Handle With Care by Jodi Picoult

Things break all the time.
Day breaks, waves break, voices break.
Promises break.
Hearts break.

Every expectant parent will tell you that they don't want a perfect baby, just a healthy one. Charlotte and Sean O'Keefe would have asked for a healthy baby, too, if they'd been given the choice. Instead, their lives are made up of sleepless nights, mounting bills, the pitying stares of "luckier" parents, and maybe worst of all, the what-ifs. What if their child had been born healthy? But it's all worth it because Willow is, well, funny as it seems, perfect. She's smart as a whip, on her way to being as pretty as her mother, kind, brave, and for a five-year-old an unexpectedly deep source of wisdom. Willow is Willow, in sickness and in health.

Everything changes, though, after a series of events forces Charlotte and her husband to confront the most serious what-ifs of all. What if Charlotte should have known earlier of Willow's illness? What if things could have been different? What if their beloved Willow had never been born? To do Willow justice, Charlotte must ask herself these questions and one more. What constitutes a valuable life?

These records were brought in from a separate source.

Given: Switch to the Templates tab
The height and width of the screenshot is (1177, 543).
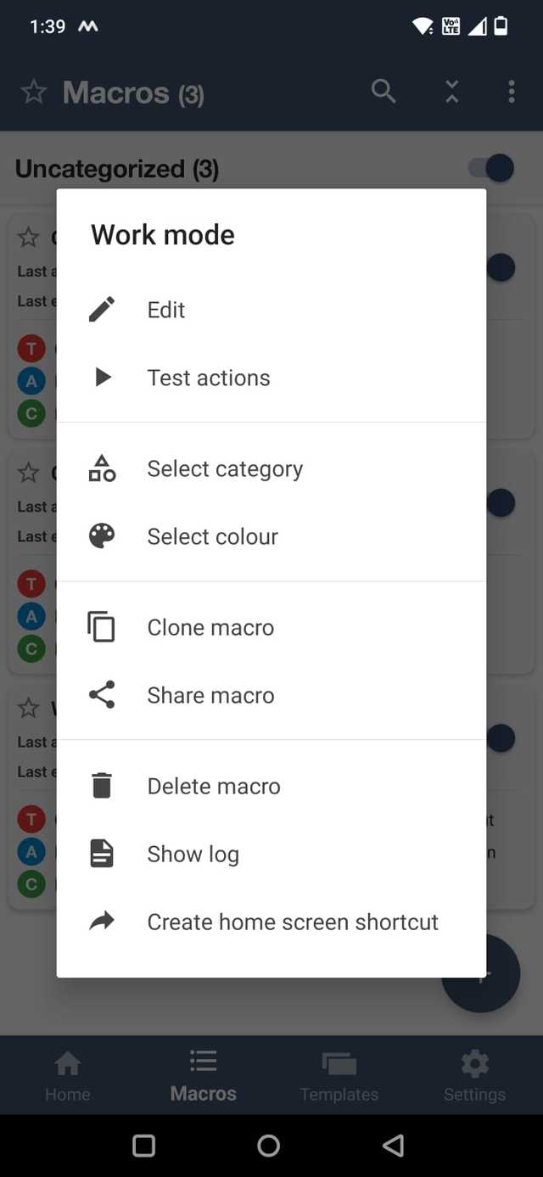Looking at the screenshot, I should (339, 1075).
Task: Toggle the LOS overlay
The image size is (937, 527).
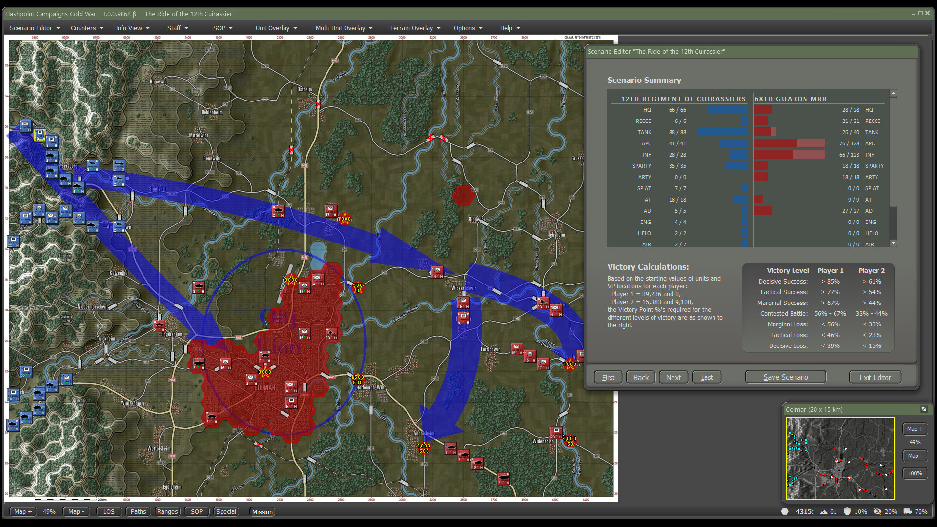Action: tap(109, 511)
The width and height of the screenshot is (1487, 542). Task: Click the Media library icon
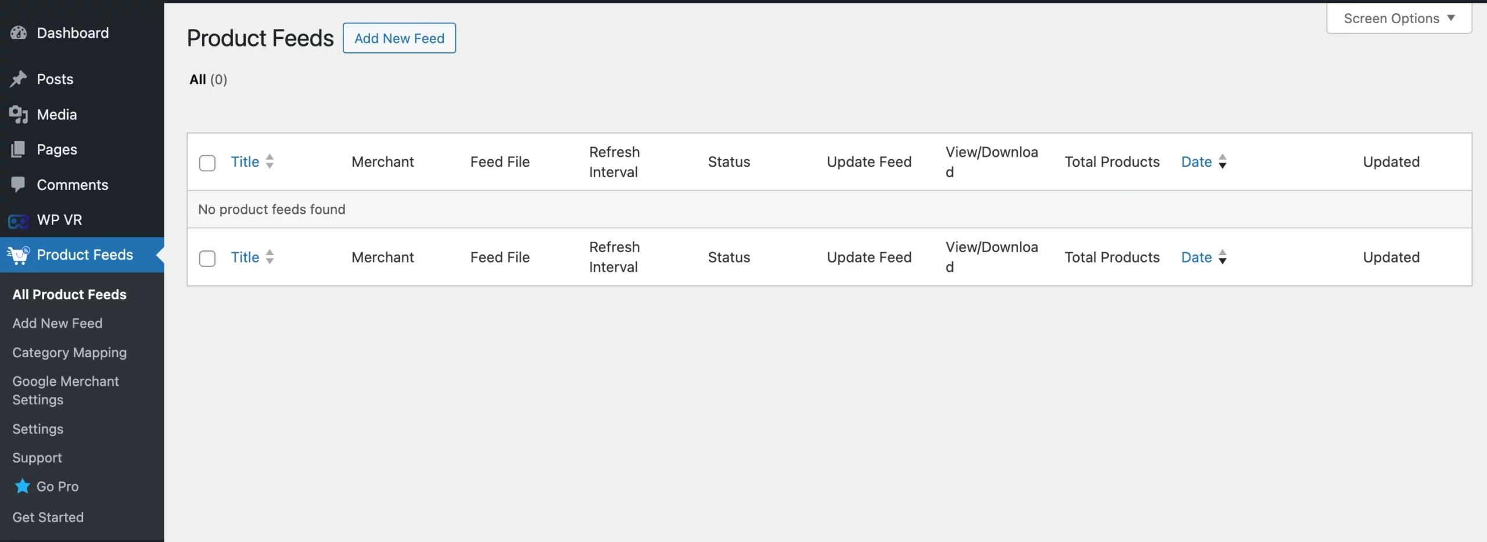point(19,114)
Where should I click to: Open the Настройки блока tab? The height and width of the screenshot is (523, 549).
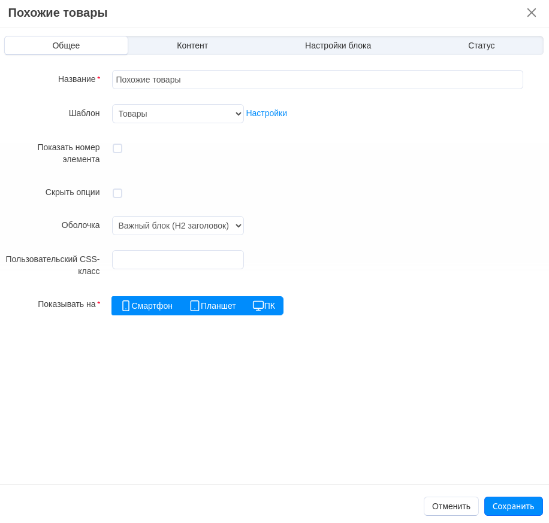338,45
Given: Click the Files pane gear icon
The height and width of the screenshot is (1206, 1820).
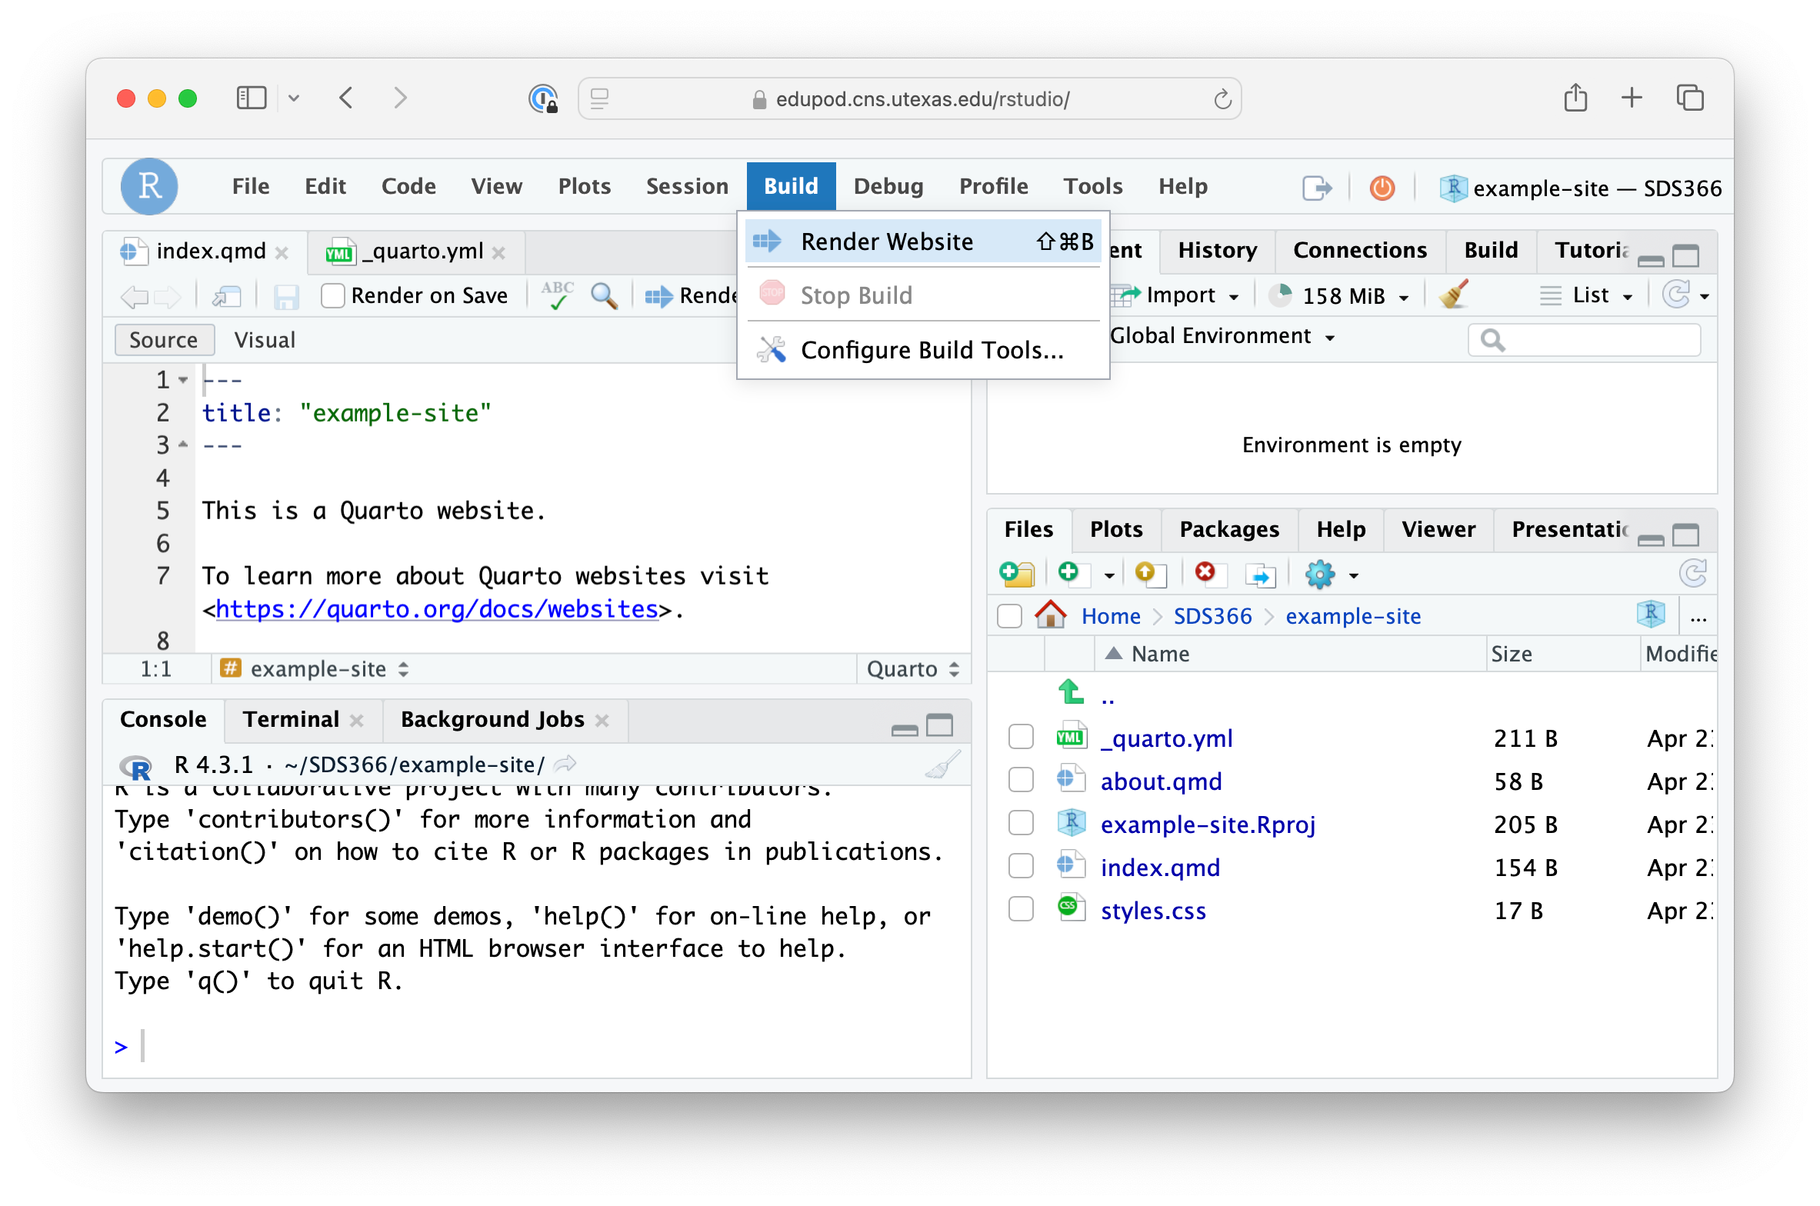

Emotionally riveting and profoundly moving, Handle with Care brings us into the heart of a family bound by an incredible burden, a desperate will to keep their ties from breaking, and, ultimately, a powerful capacity for love. Written with the grace and wisdom she's become famous for, beloved #1 New York Times bestselling author Jodi Picoult offers us an unforgettable novel about the fragility of life and the lengths we will go to protect it.

Mkay so it has been ages since I've read a Jodi Picoult. I have to be in the right sort of mood and only some of them actually appeal to me. Although I did mostly enjoy this ... she does have a very easy-to-read style, very personable. The ending was "Predictably Picoult".

Haha. Yes, that's a thing. In fact there were definite bits in the book when I wondered if I'd read it before ... I think having read Sing You Home and My Sister's Keeper, you can probably skip this one. It's like she just merged the two of them.